Proposed Housing Bond is Another Tax on Ag

Written By: Steve Dutton, President
Published: May 1, 2018

At Sonoma County Farm Bureau’s April Board meeting, Lynda Hopkins, Sonoma County 5th District Supervisor and Jack Tibbetts, a member of the Santa Rosa City Council, presented the proposed Affordable Housing Bond for Sonoma County. This bond is a proposed tax of $19.53 for every $100,000 of assessed property value on every Sonoma County parcel for the next 26 years.

Seventy-five percent of the fund would be used to build housing that “serves and is affordable to extremely low, very low and low-income households.” The remaining twenty-five percent of the tax would “provide gap financing for rebuilding of homes lost in the October fires and to assist with the necessary infrastructure costs.” The bond would raise an estimated $300 million over the next 26 years.

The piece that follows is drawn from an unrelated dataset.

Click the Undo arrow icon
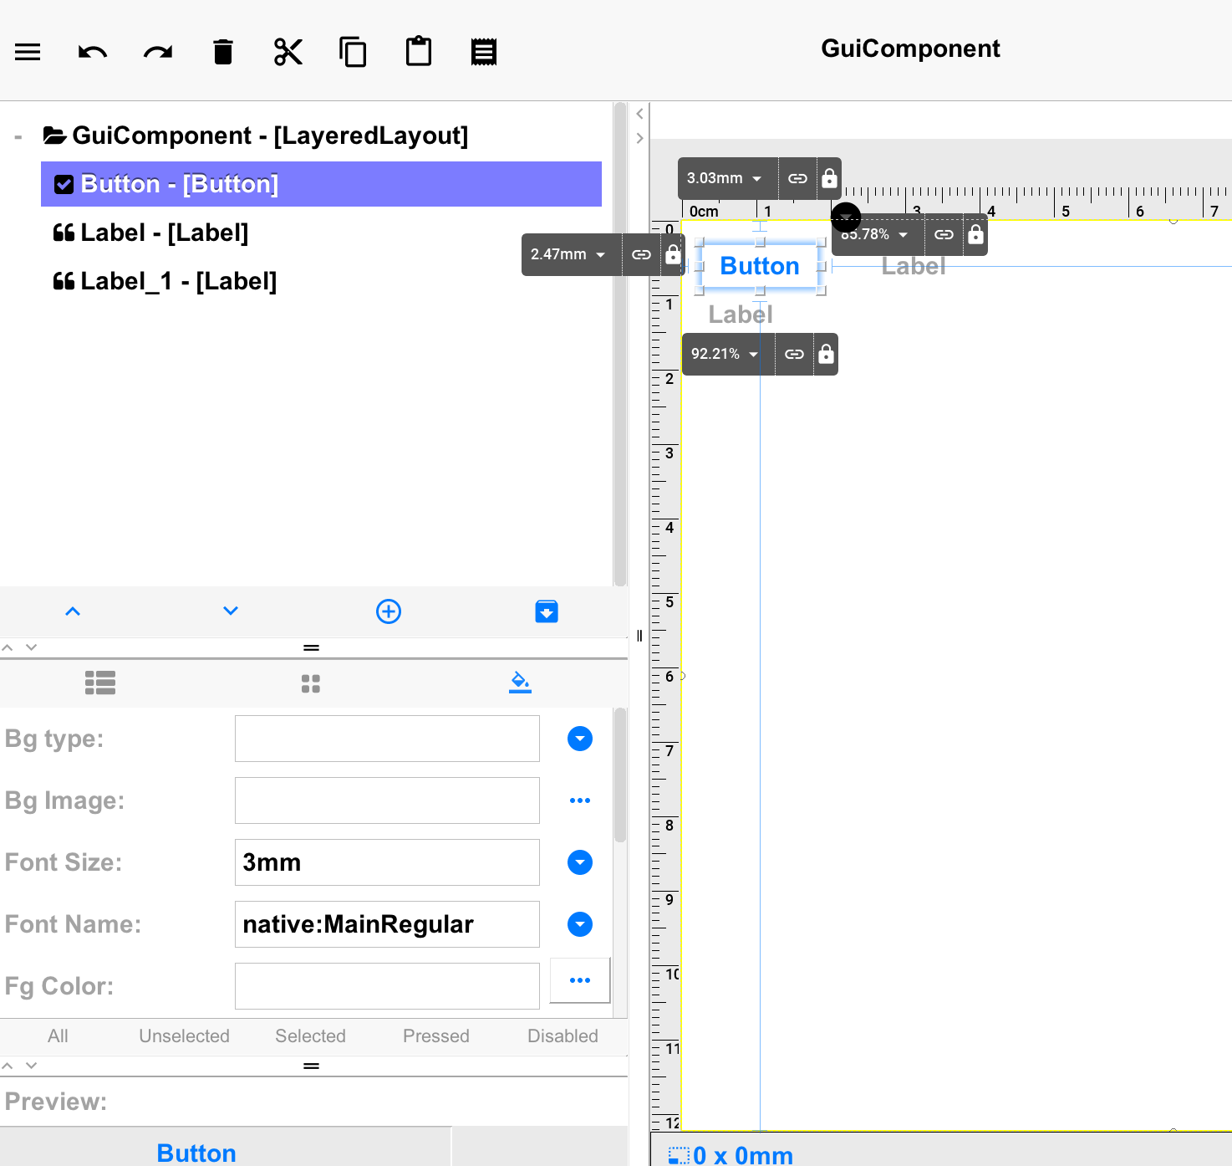 coord(92,51)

This new tax would be added to our property tax bill annually similar to the Warm Springs Dam fee that we pay. At first glance, this tax may not seem too burdensome, however, some quick calculations demonstrate that it can add up quickly. An easy formula to calculate what this would mean for you is a reminder that we all pay approximately 1% in property tax of the assessed value of our parcel/home/farm. If your property tax is $10,000 per year (this is based on an assessed value for the parcel at $1,000,000) then the housing bond tax would be an additional $195.30. If you pay $50,000 it would mean $967.50 in additional tax per year. A good intent tax, can create a real hardship quickly for Sonoma County farmers.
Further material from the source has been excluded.